Um quarto sintoma é expresso na crise ecológica. Não é suficiente explorar os recursos naturais, destruir uma variedade de espécies e acabar com as florestas. É preciso fazer tudo isso de forma imediata. A falta de consciência sobre o nosso futuro impõe riscos graves à civilização, mas isso é incapaz de deter a efígie do progresso, esta moeda podre da civilização tecnológica, como alerta o professor Jelson Oliveira em seu livro Moeda sem Efígie: a crítica de Hans Jonas à ilusão do progresso (2023). O incentivo de Trump à indústria do petróleo, a retirada dos Estados Unidos do Acordo de Paris e o boicote aos acordos que pretendem limitar o aquecimento global são uma expressão de sadismo que se prolifera sobre a crueldade do sofrimento e o prazer da indiferença. Por isso, não deveríamos falar de uma crise ecológica, mas de uma crise sobre a ecologia, isto é, o esquecimento do ambiente como nossa “casa comum”.
E, por último, há o sintoma pós-moderno provocado pela crise religiosa e moral. Enquanto o fenômeno religioso é mercantilizado, substituindo a religiosidade pela barganha profética e pelos discursos conservadores, a moral enterra sua última virtude: a vergonha. Tornamo-nos indivíduos cada vez mais convictos das próprias crenças, mas órfãos no reconhecimento dos próprios erros. A morte do inimigo tornou-se triunfo a ser celebrado, agora sob o pretexto de que há apenas um lado da história – aquele contado e controlado pelo “Ministério da Verdade”, como escreveu G. Orwell no clássico 1984. Nesse novo mundo, imigrantes, refugiados, indígenas, pretos e pobres representam conceitos vazios, ofuscados pelo jargão de que ‘todos são iguais (…se forem iguais a nós)’. Trata-se de um tipo de alteridade que reconhece nos outros apenas a imagem dos próprios preconceitos, pois nesse mundo totalitário há vencedores e vencidos, heróis e vilões, otimistas e pessimistas, santos e ateus.
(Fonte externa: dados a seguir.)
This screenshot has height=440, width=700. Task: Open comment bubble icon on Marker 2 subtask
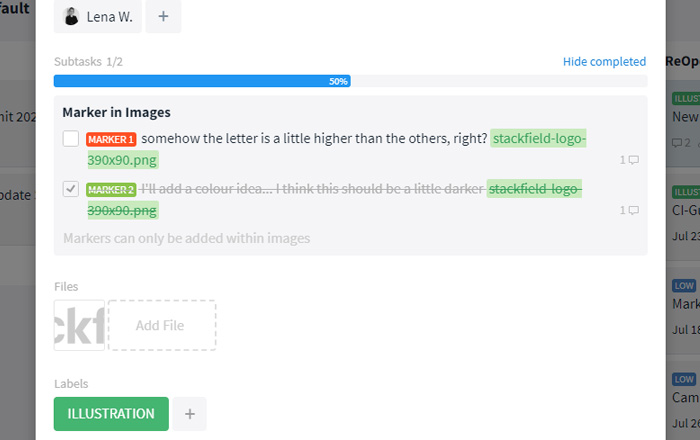coord(633,210)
Para todos os efeitos, uma simples digressão à história das ideias deveria, por um lado, servir como antídoto ao mal-estar da agenda neoliberal e, por outro, tornar-se um alerta para o modo como somos capazes de colocar o nosso pensamento em certas armadilhas sem qualquer desconfiança. É por isso que algumas utopias deveriam ser perseguidas pelo seu objeto, e não pelo seu brilho. De todo modo, Trump representa, portanto, não o fim da história, mas um sintoma latente de um momento de desencantamento (e terror).
Léo Peruzzo é professor do Programa de Pós-Graduação em Filosofia e da Escola de Direito da PUCPR.